◆ **REQUIREMENT 1**
Answer these questions from the comments on HIV stigma.
(a) What name did the Spastic Society change to?
(b) Which word is preferred over "infected"?
(c) Whose name comes to mind in reply to the claim about the first out international sportsman?
◆ **REQUIREMENT 2**
Carry on the comments on HIV stigma from the point where they stop.

--- TEXT UNDER STUDY Enclosed Below ---


    And for a lot of people, being with someone positive is a big turn-off – harder for a positive straight woman to find a husband, awkward (plus fear of rejection) for a gay guy to explain his status during or while negotiating a sexual encounter.

    Is this a stigma, or just a rational aversion to life-threatening diseases? Not wanting to shag someone who could give you an incurable virus isn’t quite the same as making them live in leper colonies or Wrexham.

    This is related to why the preferred word is “positive” not “infected”

    It’s kind of like how it used to be called the Spastic Society and then they changed the name to “Scope”. Doesn’t really matter what word you use, nobody wants to get on a plane and hear “This is your captain speaking and we’re flying at an altitude of potato”, do they?

  6. The first out international sportsman

    Not by a long shot, and not the first with HIV/AIDS either. Greg Louganis comes to mind.

  7. Steve,

    It’s kind of like when smokers get lung cancer, no? People are generally sympathetic, but…

    I reckon you get more sympathy for being gay & HIV+ than for being a smoker with lung cancer. Try asking a crowd of people whether smokers should be denied lung cancer treatment on the NHS, and you’ll get a sizeable minority in favour. Ask the same for gays and HIV treatment, and you’ll barely hear a murmur.

--- End of Enclosed TEXT UNDER STUDY ---
--- MATERIAL SUPPLIED Enclosed Below ---

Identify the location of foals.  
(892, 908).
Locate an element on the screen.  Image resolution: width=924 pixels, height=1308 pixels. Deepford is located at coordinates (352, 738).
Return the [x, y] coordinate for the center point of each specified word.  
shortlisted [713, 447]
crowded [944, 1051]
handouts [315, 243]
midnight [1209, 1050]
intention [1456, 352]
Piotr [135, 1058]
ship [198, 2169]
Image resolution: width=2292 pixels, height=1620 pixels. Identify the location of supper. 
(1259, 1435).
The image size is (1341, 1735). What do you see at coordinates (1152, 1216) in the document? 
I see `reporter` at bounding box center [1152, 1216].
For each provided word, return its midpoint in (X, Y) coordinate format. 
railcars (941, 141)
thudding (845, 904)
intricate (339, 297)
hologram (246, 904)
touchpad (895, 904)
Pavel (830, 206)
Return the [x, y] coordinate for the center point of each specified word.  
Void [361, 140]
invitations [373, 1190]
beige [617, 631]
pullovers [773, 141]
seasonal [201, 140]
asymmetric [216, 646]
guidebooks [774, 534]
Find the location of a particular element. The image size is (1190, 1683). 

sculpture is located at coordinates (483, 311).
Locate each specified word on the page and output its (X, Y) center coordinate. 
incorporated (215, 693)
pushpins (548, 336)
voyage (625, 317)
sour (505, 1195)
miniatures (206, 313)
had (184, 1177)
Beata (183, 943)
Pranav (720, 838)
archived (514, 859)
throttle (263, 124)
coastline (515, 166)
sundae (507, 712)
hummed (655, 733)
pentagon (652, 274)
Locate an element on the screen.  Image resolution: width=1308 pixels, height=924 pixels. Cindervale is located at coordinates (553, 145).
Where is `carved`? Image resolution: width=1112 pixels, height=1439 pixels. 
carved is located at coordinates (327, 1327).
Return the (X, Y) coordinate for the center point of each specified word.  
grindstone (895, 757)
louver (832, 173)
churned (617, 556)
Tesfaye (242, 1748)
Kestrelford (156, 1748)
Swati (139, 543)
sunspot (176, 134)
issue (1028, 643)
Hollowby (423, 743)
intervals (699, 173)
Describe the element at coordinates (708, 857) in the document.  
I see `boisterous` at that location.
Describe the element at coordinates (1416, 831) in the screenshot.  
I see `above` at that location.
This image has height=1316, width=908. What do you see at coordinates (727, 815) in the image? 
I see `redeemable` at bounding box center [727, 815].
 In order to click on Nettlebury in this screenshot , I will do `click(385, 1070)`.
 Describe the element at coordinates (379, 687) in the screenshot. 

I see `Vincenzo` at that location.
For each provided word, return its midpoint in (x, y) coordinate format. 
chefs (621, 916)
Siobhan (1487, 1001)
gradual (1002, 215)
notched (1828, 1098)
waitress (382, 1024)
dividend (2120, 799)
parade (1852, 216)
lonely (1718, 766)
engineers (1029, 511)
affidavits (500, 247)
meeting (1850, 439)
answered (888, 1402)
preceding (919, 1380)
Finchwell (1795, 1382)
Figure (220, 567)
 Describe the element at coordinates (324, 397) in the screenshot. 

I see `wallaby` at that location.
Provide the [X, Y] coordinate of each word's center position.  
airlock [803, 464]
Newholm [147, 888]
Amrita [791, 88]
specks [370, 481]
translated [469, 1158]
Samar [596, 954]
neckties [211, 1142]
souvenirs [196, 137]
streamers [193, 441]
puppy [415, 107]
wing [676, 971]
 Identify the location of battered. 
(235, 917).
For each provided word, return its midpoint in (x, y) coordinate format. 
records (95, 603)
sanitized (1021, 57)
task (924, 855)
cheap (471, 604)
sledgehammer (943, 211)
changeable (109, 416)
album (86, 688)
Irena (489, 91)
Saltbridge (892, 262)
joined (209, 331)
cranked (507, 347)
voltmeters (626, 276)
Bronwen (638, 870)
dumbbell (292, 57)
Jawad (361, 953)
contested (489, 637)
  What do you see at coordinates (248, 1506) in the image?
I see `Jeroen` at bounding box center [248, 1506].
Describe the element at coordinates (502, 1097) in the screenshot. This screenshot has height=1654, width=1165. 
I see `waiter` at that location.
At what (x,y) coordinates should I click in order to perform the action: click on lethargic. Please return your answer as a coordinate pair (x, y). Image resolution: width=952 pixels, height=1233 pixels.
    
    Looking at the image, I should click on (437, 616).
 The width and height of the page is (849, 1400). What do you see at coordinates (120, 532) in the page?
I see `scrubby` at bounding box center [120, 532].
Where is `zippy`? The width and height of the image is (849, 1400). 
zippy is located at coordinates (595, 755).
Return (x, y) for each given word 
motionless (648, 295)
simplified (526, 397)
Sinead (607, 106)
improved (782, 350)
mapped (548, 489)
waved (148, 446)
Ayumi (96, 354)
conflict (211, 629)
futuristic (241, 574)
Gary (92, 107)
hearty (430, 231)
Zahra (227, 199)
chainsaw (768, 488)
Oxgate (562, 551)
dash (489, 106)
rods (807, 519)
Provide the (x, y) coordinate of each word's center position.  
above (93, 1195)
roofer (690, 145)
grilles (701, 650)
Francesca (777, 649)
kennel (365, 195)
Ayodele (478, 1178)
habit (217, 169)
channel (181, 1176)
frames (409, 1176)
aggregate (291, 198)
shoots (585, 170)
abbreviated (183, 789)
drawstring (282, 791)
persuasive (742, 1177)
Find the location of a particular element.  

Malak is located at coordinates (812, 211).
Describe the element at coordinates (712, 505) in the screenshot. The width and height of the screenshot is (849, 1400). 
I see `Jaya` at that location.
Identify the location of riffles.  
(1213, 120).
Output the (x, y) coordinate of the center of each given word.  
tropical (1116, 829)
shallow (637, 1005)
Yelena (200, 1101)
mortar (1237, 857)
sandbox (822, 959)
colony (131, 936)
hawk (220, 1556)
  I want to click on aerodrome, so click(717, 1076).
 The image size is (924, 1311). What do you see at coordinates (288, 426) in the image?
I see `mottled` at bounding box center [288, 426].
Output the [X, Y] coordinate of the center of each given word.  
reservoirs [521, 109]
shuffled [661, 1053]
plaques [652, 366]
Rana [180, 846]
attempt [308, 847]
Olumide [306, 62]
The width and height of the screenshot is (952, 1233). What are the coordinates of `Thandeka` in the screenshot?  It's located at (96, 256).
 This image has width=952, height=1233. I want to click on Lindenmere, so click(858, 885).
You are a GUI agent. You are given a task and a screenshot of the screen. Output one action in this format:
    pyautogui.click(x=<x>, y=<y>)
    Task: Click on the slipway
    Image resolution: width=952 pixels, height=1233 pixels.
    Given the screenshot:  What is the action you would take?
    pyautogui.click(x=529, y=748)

--- End of Enclosed MATERIAL SUPPLIED ---

◆ **ANSWER SPACE 1**
(a) Scope
(b) "Positive"
(c) Greg Louganis

◆ **ANSWER SPACE 2**
    Look how far we’ve come, sure, but have we been travelling in the right direction?

  8. Any one trying to deny medical treatment–for what the NHS’s shit is worth–on the grounds of Marxist virtu-sig needs to be rapidly put in need of extensive medical treatment.

  9. given how it became part of the public conscious in the 80’s it’s amazing the progress made in treating HIV.
    It’s not that long ago it was a death sentence, may wife reckons she cared for hundreds of HIV positive during her years in ICU, so attitudes will take time to shift.

  10. “break the stigma”

    I don’t get this sort of thinking. The stigma is that you have a highly lethal and contagious disease that the rest of us would really prefer to not contract. In the past there would have been a stigma – ignored by the gay community – attached to the sort of actions (unprotected, promiscuous sex and careless intravenous drug use) that increased your chances of spreading this disease. The gay community *embraced* those stigma and that set of actions damn near alone ended the AIDs epidemic.

    The other day I was reading a comment elsewhere where someone says a UBI would ‘remove the stigma’ around welfare – but *we want taking welfare* to be seen as a bad thing. Charity (and welfare isn’t charity) should be a last resort, not normalized.

    There are plenty of things that have stigma attached to them for good reasons.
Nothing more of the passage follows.